PASSAGE GIVEN:
=====
The way I see it, painters fall into three categories: those who (predominantly) paint from life (en plein air), those who paint entirely from imagination, and those who use photographic references in their painting process. In the third category, there are those who, like Bacon, use photos as triggers of ideas, and whose final pieces often have little to do with the original photograph they were using. And there are those who copy the photograph, which not only doesn’t offer any real value but also means they’re breaking the law, if the photo is copyrighted, which happens surprisingly often, especially in the world of so-called auction painters.
In that regard, I’m mostly in the third category. I consume a lot of visual material, such as fine art, photography, and film, and it serves me both as inspiration for ideas as well as technical reference. Besides taking photos of myself, I search for photographs of people who can replace models and I use them as reference for anatomy (I mostly use old black and white found photographs, the grittier and blurrier, the better). I find having real models pose for me both impractical and awkward, as I work in spurts and having someone sit within a specific time frame would be restricting. I also like to build on a certain feeling or situation I see in an image, and bring it into my own world of ideas. In that sense, I’m close to Bacon’s way of working, with the main difference being that in the age of digital imagery, my floor is not cluttered with printed material.
=====
Extract the stretch of the passage on painters and photo references from "The way I see" through "so-called auction painters.", copying it word for word.
=====
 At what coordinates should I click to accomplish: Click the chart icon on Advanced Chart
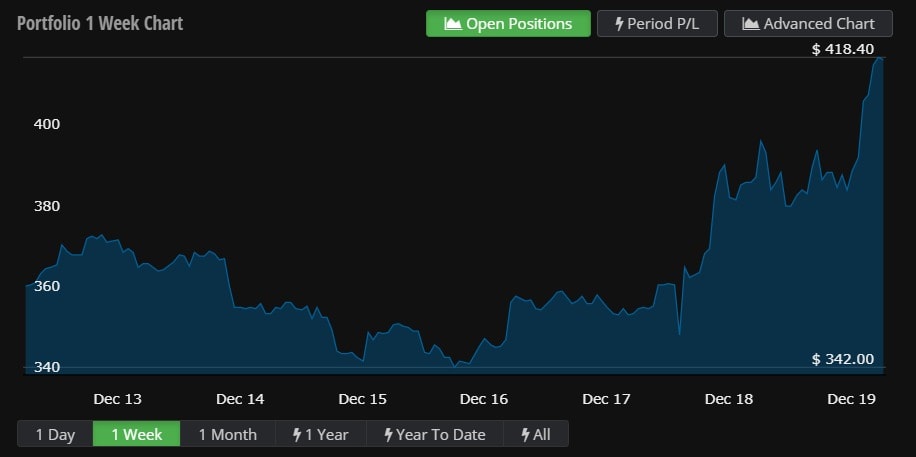[750, 24]
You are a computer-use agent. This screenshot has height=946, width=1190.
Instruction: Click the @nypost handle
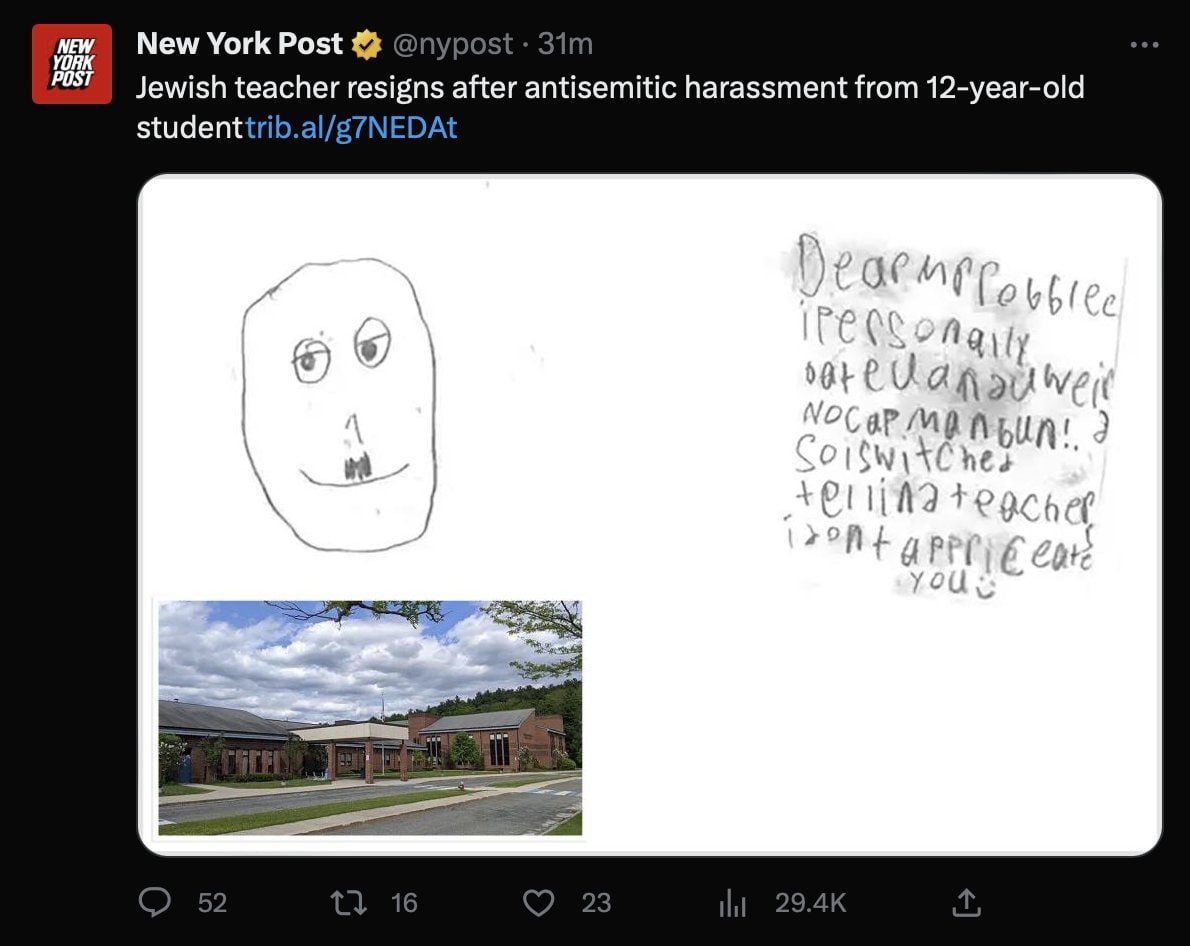(x=452, y=44)
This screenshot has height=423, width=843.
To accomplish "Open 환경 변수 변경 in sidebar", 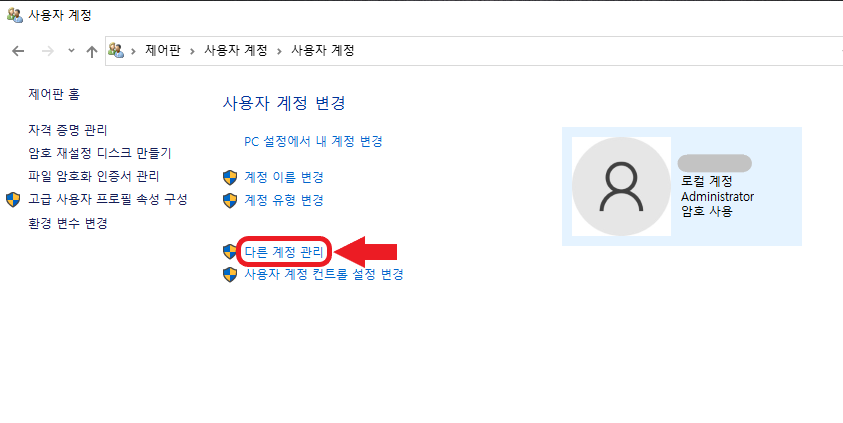I will (x=68, y=223).
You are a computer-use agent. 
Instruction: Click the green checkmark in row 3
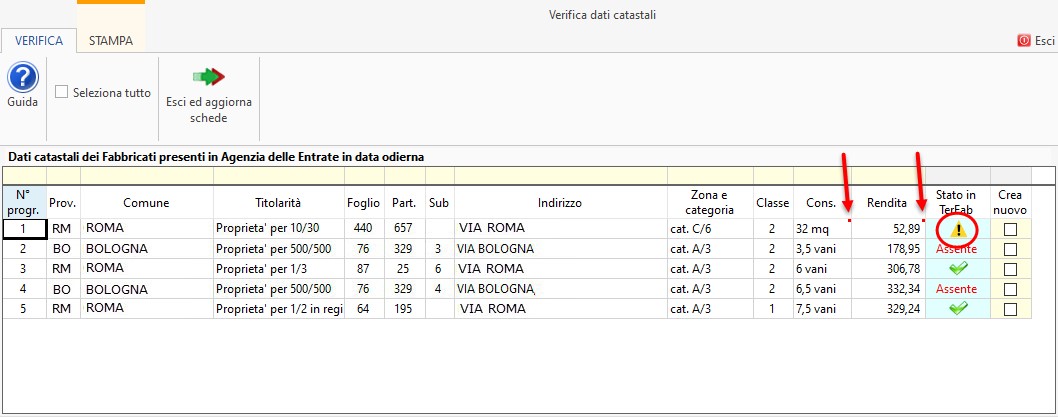point(958,269)
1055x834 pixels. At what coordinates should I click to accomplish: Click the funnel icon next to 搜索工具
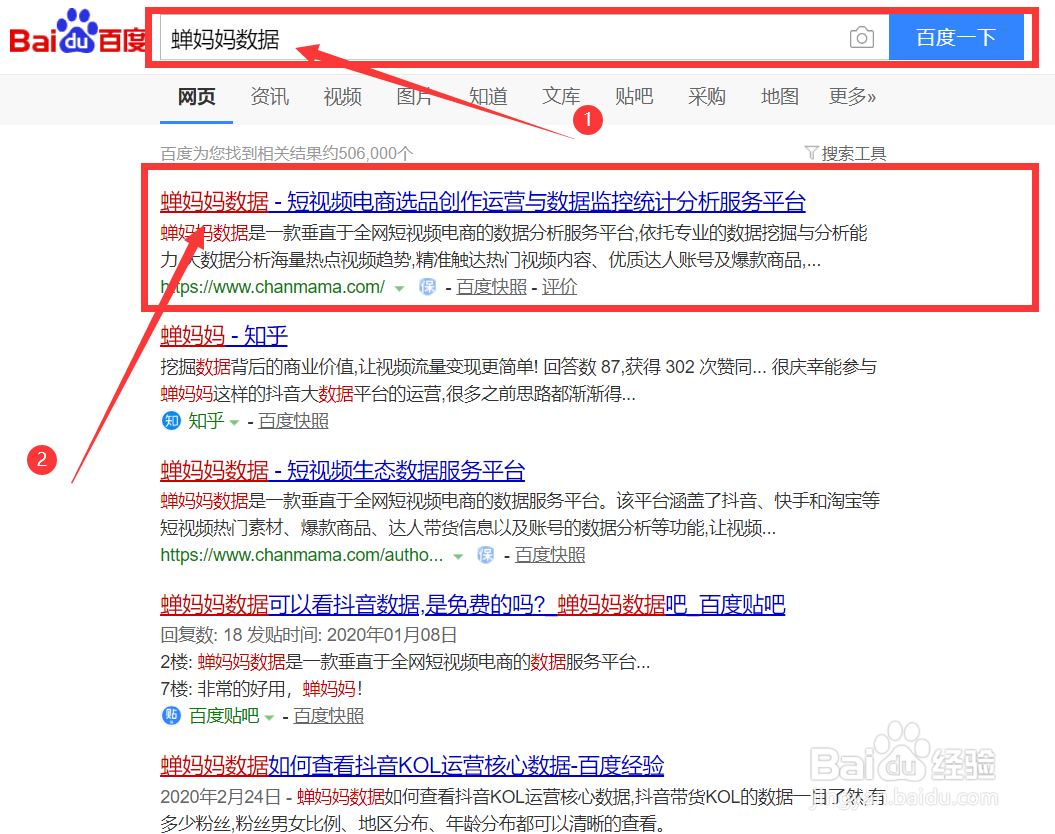point(811,153)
=====
COMPLETED TASK:
The way I see it, painters fall into three categories: those who (predominantly) paint from life (en plein air), those who paint entirely from imagination, and those who use photographic references in their painting process. In the third category, there are those who, like Bacon, use photos as triggers of ideas, and whose final pieces often have little to do with the original photograph they were using. And there are those who copy the photograph, which not only doesn’t offer any real value but also means they’re breaking the law, if the photo is copyrighted, which happens surprisingly often, especially in the world of so-called auction painters.